In Reed Hasting’s No Rules Rules he defines culture as a group’s particular way of life. I like that definition and in this post want to answer the question: How do I develop my group’s particular way of life?
- Codify your culture. Before you can model your culture, teach it to others, reward it or hold staff accountable for breaking it, you must first write it down. It’s hard for people to be on the same page if that page doesn’t exist. So spend a few months observing your own behavior. Every time you make a decision according to some principle or pithy saying (i.e. make a purchase by the standard “quality, not extravagance”) write it down. Once you have a robust list of the little says and principles you live by, sort through them to see which are most important to you.
- Teach your culture.
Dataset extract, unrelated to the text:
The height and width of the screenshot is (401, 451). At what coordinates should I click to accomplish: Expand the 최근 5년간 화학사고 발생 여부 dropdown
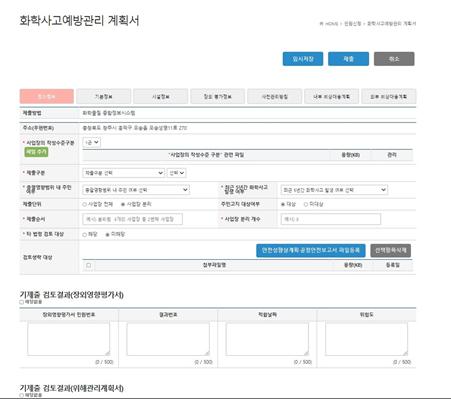(334, 190)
Once you’ve codified it, it’s time to begin systematically teaching it to your team. You may do an introductory lesson where you give the overview of the top ten principles or sayings you want your team to live by, then you might spend the following ten weeks doing a deep dive on each item. Even then, you’re not done. You have to return to these topics over and over, finding creative ways to say the same things over and over, year after year. If you teach it once and expect it to stick, you will be sorely disappointed.
- Model your culture. Once you teach it you have to be very intentional about modeling it. As they say, “More is caught than taught.” Your team will do what you do, not what you say. So as important as it is to say it, it’s even more important to model it. Your staff should be able to watch you and learn how to live our culture.
- Reinforce your culture. You can do this through reward and accountability. When you see your staff living out your culture, be quick to reward it. You can reward with public/private verbal praise, with cash, with extra time off or in any number of ways. It’s important to reward because “What gets rewarded, gets repeated” and “What you celebrate, you duplicate.” But just as important as it is to reward people for practicing culture, it’s equally important to hold staff accountable when they don’t. When your staff are living out culture, be quick to praise. But when they are not, be quick to correct. This is the heart of Ken Blanchard’s One Minute Manager (quick to praise, quick to correct) and both are important aspects of reinforcing culture.